As I'm in the process of moving my 'home server' across to a new machine it seems a good time to check out the security aspects.

The machine runs behind an ADSL router which provides the firewall. I have the firewall set up so that the only access allowed from outside the home LAN is:-

ssh port access from two specific IP addresses http and https access from anywhere

I have data on the machine which I don't want to lose but it's not valuable or particularly confidential so I don't think I need to protect myself against concerted attacks from the CIA or MI5. :-) What I do want to prevent as far as possible is malicious attacks from hackers who, if they did get access, would probably just 'make a mess of things' for fun.

The two IP addresses from which ssh access is allowed are the public address of my work machine and a machine where I have a shell login at my hosting company.
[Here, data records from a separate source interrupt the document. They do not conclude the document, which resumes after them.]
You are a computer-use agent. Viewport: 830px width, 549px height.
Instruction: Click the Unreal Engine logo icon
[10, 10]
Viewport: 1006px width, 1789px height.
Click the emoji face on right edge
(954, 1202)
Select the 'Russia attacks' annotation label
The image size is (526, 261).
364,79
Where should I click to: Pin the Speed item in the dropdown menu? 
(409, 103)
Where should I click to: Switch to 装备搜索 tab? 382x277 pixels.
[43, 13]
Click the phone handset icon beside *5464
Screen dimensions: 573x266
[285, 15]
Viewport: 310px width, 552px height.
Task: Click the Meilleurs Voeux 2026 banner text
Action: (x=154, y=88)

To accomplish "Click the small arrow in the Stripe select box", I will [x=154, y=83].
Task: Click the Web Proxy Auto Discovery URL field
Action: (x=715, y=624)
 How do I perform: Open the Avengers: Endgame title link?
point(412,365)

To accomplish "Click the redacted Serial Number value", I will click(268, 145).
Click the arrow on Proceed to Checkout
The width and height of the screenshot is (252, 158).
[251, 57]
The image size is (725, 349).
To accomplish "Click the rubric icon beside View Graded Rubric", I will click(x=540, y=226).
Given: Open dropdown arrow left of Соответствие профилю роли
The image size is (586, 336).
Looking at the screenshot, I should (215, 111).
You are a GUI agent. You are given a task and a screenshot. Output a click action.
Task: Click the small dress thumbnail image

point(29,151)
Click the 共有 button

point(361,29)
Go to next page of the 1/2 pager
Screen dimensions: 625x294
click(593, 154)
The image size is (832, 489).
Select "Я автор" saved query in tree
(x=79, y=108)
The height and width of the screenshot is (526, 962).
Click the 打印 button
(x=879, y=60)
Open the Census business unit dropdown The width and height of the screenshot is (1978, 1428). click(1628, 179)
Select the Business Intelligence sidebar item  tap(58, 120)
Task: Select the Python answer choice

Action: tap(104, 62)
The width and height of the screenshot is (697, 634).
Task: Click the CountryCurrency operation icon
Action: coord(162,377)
Thus they are both moderately secure themselves but there is always a possibility that someone 'unfriendly' might get access. The choice (for ssh) lies between public/private key and ordinary passwords. I *know* that in general public/private key is regarded as more secure but I'm leaning towards using password security for the following reasons:-

The machine where the password shadow file is stored is (relatively) secure, the only user is me. If someone (hacker) has access to the shadow file to apply brute-force/dictionary attacks then I've already lost the battle.

I make very sure that passwords on my home machine bear no similarity to those on systems outside so knowledge of my 'outside' passwords will not make guessing my home machine's passwords easy.

Someone who has access to my work/hosting accounts may well get access to the public key part of the public/private key pair. This, ultimately, lays it open to attack. They have *no* access to my home machine and thus, although the shadow file is fundamentally weaker in itself there is no opportunity at all to attack it. The *only* way that an attacker can break in is by guessing passwords.

Does the above make reasonable sense or have I overlooked anything obvious?

Obviously physical security matters and also I need to have the 'other half' of security based on backups etc. (probably subject of another E-Mail).

Final question, how vulnerable does running apache2 on the system with general access make it? Are buffer overflow exploits and other such things likely to make my careful ssh security pointless?